如何在R中画出高效美观的相关性分析图_第1张图片

 

 

 

 

 

作为一个开源软件,R常常通过在人们厌烦了使用某个特定函数的时候提供一些代替函数来表现其友好性。例如,如果你再也不想在画相关性分析图时输入p-l-o-t这几个字母了,欢迎你输入s-p-l-o-m,当然在此之前你需要下载好lattice包并将其载入库内。
As open source software, R behaves quite friendly that it commonly gives people alternatives when they are tired of using one specific function :) For example, if you are unwilling to type p-l-o-t any more when you need to draw pair plots, you are welcomed to enter s-p-l-o-m with the lattice package downloaded from the internet and loaded to the library ahead.

> # Plot pair plots of returns using the splom function from the lattice package
> library(lattice)
> splom(Capm/100,pch=19,col=rgb(0,0,100,50,maxColorValue=255))

 
 

 


老实说,我个人不认为使用splom()函数是比plot()函数更好的选择。p-l-o-t是R中一个日常使用率极高的函数,即使我在夜里做梦时也能大声并清晰地说出这个函数的名字,但我却十有八九没法儿拼出所谓的s-p-o-x-x还是s-p-l-x-x函数的名字,更不用说splom()毫无进步,除非让画出来的图变得更加难以辨认和乱七八糟也算作进步。但是不要灰心气馁哦,亲!更好的替代函数的确是存在的。例如,你只需使用另一个基本绘画函数paris()。这个函数的使用方法和plot()函数几乎一样。
To be honest, I personally do not consider using splom() function rather than plot() function as a better choice. The p-l-o-t is a daily-used function in R of which the name can be spoken aloud even I am dreaming at night while I am unable to spell the name of the so-called s-p-o-x-x or s-p-l-x-x function nine times out of ten, let alone the splom() function makes no improvement unless making a plot unreadable and messy counts. However, keep your chin up, my friend. Better rather than worse alternatives do exist. For example, you can simply use another basic plotting function, pairs(). This function can be applied almost in the same way as the plot() function.
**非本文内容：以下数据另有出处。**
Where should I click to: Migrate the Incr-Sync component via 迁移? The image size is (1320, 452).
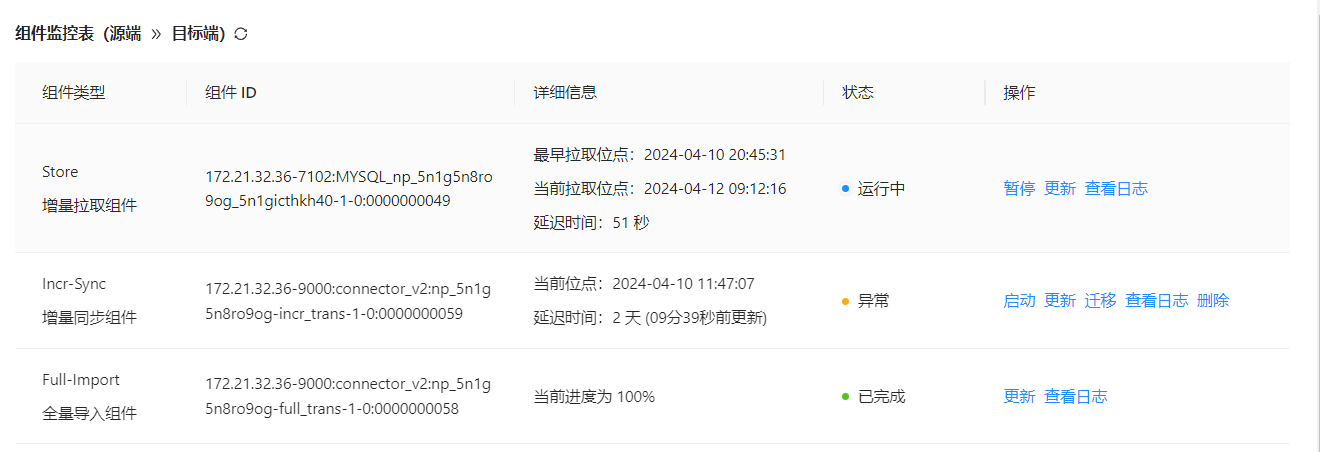tap(1100, 300)
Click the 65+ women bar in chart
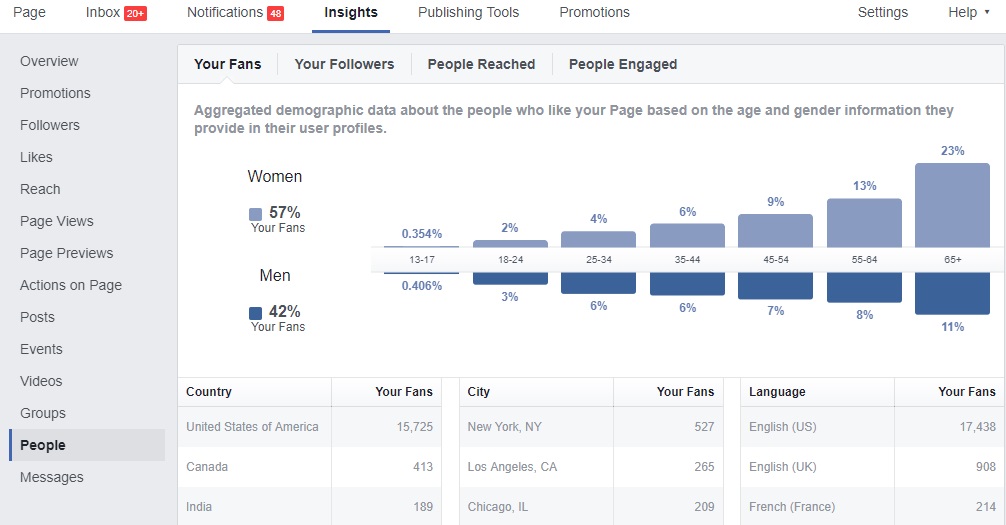1006x525 pixels. [952, 204]
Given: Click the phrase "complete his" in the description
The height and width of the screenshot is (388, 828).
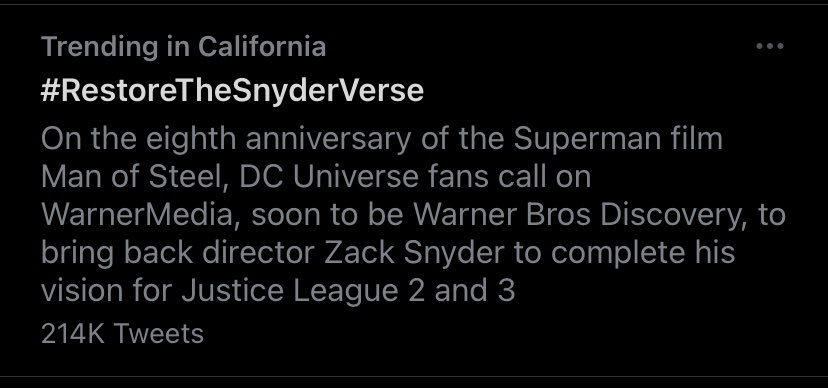Looking at the screenshot, I should pyautogui.click(x=643, y=253).
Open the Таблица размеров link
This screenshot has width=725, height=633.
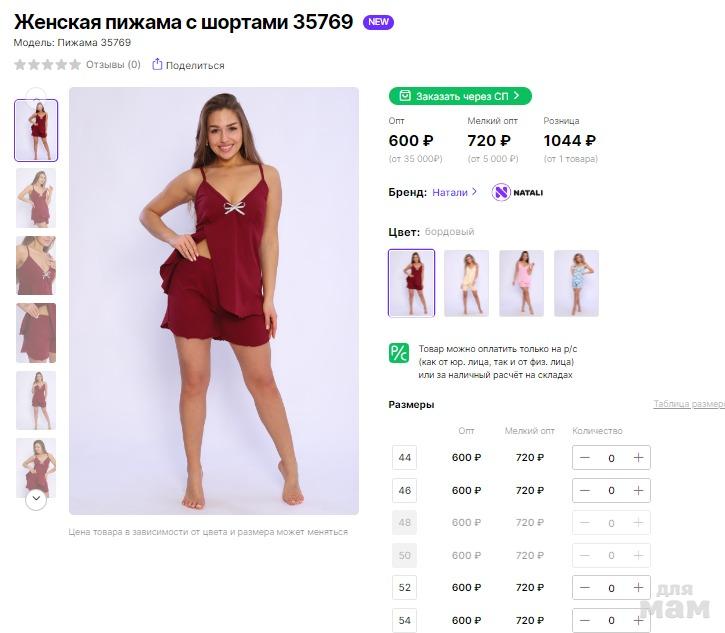click(688, 405)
pairs(Capm/100,labels=c("Food","Durables","Construction","Market","Risk-free"),
      pch=19,col=rgb(0,0,100,50,maxColorValue=255))

 

 

 
 

 


注意到在这个例子中,我使用了一个新的变量labels。这个变量可在不改变原始数据列名的情况下对相关性图进行重新标注。
Note that in this example, I add a new argument labels which relabels the pairs in intuitive names while does not rewrite the column names of raw data.

此外,我们还可以投入pcaPP包中的plotcov()函数和ellipse包中的plotcorr()函数的怀抱。
Also, we can turn to the plotcov() function in the pcaPP package and the plotcorr() function in the ellipse package.

plotcov()函数高效简洁省事地同时给出了数据组内各组数据间的相关性数值和分布形状。
The function plotcov() provides both the values and the shape of correlations of the dataset at the same time which is informative, concise and space-saving. 

> # Plot pair plots of returns using the plotcov function from the pacPP package
> library(pcaPP)
> plotcov(cor(Capm/100),method1="correlation")

 

 

 
 

 


偶尔人们会过度追求极简主义,所以我们得出了如下由plotcorr()函数画出的图。
Sometimes people try so hard to make things concise, so they get an output as the function plotcorr() does.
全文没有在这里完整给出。